▽

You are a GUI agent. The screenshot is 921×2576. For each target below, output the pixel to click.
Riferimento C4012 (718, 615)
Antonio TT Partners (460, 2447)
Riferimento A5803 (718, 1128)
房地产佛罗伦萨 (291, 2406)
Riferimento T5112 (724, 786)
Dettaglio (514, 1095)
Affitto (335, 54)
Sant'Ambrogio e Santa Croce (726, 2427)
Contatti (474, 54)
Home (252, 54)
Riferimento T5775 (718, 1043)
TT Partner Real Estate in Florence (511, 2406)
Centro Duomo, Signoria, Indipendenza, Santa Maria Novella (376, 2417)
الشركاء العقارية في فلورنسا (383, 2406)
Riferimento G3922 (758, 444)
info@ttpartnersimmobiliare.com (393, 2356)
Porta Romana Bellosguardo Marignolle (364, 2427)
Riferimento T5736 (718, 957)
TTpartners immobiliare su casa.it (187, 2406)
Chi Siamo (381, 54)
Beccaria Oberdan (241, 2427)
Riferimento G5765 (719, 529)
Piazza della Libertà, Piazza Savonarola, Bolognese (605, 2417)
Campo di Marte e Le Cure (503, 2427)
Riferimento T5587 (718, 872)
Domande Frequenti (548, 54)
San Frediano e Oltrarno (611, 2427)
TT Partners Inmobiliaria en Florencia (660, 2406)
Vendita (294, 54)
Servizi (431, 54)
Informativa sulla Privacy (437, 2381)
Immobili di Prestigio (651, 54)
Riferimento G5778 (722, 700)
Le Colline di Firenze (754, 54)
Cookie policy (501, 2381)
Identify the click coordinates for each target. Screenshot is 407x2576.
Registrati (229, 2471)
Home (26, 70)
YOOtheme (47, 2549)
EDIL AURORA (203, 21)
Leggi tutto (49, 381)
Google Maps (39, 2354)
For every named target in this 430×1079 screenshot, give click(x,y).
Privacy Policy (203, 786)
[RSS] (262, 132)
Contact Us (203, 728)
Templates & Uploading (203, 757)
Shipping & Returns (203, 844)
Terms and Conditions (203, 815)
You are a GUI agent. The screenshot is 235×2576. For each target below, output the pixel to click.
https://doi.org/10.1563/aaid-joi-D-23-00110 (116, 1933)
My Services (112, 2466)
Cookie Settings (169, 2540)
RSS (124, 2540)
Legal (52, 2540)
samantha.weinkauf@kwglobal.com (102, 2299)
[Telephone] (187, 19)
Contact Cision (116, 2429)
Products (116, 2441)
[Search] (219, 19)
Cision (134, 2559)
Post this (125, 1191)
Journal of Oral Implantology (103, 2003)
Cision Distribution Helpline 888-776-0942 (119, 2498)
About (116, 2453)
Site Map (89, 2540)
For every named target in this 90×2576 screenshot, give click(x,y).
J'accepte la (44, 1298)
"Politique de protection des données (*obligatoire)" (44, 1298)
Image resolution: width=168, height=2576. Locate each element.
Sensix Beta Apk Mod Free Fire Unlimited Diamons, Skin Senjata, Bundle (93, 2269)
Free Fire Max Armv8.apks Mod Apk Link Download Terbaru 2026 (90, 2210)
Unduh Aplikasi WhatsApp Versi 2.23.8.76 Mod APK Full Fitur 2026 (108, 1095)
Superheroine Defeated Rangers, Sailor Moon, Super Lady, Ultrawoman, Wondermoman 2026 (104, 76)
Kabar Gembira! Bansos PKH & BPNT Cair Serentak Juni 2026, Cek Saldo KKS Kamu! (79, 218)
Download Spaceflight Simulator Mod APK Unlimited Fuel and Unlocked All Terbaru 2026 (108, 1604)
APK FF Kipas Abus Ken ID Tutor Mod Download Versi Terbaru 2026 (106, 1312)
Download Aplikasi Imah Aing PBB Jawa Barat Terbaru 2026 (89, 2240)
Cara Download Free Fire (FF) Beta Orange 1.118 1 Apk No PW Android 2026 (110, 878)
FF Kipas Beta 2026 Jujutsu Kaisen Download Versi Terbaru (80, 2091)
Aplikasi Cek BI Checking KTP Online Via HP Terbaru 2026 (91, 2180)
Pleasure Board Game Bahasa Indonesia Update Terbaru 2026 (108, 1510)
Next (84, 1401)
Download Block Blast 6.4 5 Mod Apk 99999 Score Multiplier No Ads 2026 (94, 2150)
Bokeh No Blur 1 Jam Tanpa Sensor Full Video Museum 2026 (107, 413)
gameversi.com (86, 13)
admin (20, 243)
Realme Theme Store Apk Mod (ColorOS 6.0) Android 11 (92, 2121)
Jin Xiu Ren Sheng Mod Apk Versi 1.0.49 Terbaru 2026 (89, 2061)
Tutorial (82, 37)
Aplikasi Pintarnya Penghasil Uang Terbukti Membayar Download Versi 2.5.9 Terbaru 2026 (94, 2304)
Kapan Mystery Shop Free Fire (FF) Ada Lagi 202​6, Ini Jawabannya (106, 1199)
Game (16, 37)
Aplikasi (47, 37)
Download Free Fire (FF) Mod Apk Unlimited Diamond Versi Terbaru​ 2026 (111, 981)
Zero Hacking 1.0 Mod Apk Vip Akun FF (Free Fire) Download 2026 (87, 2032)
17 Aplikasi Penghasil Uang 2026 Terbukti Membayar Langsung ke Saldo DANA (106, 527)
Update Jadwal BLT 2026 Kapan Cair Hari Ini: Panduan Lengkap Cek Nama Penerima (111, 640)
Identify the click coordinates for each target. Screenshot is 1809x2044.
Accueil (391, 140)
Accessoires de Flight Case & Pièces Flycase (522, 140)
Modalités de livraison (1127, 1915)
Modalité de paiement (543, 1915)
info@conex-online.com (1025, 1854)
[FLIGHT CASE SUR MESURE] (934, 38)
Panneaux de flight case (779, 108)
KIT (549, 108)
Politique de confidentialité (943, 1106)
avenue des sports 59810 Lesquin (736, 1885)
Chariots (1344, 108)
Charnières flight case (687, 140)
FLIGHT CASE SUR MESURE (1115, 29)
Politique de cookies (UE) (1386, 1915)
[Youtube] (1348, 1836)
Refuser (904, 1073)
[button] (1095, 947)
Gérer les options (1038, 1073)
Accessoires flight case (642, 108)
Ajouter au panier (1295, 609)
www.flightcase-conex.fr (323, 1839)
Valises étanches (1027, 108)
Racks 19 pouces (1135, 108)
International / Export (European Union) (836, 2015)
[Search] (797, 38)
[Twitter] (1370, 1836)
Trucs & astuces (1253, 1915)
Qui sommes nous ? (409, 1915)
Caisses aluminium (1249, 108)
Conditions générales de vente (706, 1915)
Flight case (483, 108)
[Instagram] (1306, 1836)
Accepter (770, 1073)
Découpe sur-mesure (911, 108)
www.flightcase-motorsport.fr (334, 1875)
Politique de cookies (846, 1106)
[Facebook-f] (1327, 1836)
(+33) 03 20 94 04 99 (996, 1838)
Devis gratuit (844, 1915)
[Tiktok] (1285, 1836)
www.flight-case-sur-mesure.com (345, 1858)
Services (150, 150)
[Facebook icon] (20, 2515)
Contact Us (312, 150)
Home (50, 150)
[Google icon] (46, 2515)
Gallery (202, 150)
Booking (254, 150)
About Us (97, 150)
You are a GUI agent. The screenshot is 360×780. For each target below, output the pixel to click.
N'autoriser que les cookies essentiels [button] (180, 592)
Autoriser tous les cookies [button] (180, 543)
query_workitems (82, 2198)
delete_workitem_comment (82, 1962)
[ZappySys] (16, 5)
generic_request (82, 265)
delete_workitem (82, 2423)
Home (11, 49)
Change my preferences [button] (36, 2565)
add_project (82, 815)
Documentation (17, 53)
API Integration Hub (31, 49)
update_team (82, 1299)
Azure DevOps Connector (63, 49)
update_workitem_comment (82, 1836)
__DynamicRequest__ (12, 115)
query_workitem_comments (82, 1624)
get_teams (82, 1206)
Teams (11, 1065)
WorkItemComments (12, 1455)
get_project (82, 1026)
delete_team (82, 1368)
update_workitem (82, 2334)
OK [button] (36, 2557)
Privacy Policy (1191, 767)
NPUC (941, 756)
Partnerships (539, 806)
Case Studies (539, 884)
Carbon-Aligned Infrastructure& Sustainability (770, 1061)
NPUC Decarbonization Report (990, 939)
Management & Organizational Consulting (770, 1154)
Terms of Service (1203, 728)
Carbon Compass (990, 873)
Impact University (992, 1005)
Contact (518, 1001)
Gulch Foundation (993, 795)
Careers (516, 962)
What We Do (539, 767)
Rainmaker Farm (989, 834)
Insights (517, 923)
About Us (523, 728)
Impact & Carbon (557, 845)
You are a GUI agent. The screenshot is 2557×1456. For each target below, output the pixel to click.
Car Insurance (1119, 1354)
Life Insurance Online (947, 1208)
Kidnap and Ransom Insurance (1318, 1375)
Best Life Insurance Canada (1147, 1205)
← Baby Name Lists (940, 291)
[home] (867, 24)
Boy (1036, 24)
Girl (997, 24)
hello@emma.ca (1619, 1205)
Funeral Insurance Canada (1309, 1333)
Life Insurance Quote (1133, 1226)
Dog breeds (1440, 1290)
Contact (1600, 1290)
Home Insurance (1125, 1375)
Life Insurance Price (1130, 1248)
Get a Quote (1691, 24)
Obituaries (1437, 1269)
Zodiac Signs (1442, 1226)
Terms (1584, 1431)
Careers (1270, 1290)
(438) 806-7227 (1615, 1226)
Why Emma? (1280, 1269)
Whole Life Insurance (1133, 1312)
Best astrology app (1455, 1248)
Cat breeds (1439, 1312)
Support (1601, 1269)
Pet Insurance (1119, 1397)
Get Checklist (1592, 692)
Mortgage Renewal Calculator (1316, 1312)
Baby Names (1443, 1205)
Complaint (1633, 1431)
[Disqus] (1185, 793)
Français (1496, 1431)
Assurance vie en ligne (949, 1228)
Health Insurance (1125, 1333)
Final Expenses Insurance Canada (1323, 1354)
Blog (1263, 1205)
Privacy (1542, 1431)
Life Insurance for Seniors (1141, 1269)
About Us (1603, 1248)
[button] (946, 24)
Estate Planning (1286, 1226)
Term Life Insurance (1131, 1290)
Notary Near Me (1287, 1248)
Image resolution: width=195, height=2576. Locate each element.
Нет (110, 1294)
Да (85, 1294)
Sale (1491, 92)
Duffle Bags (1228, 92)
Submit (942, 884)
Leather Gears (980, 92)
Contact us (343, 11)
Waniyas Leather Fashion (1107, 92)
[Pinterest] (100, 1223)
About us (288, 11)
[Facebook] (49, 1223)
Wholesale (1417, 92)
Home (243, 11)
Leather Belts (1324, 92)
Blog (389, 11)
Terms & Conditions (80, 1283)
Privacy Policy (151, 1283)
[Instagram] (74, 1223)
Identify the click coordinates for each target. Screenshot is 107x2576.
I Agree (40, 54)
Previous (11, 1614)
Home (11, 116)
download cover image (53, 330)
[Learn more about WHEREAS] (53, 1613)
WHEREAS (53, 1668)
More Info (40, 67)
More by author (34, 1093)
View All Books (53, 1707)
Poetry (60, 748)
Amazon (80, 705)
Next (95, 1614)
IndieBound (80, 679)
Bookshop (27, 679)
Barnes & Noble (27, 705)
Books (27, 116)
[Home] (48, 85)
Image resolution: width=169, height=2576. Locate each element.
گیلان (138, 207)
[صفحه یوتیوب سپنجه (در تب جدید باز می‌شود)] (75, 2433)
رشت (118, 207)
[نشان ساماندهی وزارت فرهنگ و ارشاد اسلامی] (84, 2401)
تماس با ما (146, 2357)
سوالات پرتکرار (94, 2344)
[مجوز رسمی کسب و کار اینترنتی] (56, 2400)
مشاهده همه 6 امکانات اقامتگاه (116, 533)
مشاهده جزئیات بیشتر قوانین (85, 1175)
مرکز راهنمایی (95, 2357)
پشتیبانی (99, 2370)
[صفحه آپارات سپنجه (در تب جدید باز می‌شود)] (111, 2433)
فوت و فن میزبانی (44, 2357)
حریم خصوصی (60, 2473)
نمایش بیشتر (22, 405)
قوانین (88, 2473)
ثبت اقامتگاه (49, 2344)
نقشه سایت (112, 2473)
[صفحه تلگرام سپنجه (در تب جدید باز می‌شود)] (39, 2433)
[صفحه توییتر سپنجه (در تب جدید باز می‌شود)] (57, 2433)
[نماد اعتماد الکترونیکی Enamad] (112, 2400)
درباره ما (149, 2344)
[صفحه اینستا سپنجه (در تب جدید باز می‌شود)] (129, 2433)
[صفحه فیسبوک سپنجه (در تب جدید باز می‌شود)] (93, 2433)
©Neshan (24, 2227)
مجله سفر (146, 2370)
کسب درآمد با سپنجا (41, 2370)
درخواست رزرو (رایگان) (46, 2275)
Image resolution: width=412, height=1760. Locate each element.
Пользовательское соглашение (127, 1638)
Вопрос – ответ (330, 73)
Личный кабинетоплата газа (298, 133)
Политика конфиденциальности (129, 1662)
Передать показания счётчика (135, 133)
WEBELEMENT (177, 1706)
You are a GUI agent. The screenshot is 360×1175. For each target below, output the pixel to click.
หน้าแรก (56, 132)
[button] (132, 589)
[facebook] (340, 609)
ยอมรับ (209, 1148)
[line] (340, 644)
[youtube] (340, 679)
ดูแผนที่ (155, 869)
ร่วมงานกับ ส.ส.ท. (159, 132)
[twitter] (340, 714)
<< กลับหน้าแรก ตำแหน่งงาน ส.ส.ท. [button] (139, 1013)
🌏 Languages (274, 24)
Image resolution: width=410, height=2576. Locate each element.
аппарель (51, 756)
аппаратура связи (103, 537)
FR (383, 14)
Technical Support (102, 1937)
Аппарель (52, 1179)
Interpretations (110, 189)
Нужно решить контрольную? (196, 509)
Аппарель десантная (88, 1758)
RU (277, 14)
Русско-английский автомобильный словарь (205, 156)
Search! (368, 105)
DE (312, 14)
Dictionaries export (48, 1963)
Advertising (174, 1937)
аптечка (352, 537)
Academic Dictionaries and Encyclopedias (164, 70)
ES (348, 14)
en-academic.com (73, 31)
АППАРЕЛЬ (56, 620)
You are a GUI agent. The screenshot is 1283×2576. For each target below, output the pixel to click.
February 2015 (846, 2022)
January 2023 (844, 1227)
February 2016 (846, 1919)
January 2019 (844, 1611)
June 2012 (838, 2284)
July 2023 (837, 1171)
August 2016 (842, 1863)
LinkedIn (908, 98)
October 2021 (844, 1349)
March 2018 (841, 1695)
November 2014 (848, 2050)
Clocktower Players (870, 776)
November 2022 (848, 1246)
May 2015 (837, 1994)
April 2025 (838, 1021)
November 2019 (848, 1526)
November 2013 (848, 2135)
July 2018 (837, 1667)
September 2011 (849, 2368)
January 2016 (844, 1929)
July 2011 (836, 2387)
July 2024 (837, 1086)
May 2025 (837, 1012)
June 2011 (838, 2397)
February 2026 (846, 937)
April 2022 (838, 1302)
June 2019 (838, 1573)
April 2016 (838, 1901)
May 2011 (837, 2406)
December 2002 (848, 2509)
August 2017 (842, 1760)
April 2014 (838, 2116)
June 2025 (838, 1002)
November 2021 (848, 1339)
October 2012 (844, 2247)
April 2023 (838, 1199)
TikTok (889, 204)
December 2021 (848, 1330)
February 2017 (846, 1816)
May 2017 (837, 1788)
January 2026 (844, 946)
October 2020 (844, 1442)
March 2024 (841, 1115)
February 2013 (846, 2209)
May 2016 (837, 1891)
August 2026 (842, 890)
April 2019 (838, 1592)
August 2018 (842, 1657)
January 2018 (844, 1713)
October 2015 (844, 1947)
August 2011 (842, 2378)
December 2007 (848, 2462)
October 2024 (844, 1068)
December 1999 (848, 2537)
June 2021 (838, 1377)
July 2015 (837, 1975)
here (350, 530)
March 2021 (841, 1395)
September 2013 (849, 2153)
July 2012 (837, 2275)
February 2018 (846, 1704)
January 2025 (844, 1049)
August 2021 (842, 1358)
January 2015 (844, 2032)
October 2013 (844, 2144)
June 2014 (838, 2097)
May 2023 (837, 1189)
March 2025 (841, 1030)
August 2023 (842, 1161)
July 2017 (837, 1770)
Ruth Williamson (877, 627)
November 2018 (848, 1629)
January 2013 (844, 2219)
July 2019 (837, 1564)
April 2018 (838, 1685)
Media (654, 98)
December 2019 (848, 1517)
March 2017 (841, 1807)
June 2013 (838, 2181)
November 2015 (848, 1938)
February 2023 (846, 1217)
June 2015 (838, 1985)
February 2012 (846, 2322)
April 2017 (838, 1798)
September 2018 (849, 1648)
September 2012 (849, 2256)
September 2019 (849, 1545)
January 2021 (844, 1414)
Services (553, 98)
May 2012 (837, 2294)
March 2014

△

▸ **Task description**
Note how many lines of the listing above include the word "Aplikasi", and respond with that number only.

▸ **Solution for this problem**
6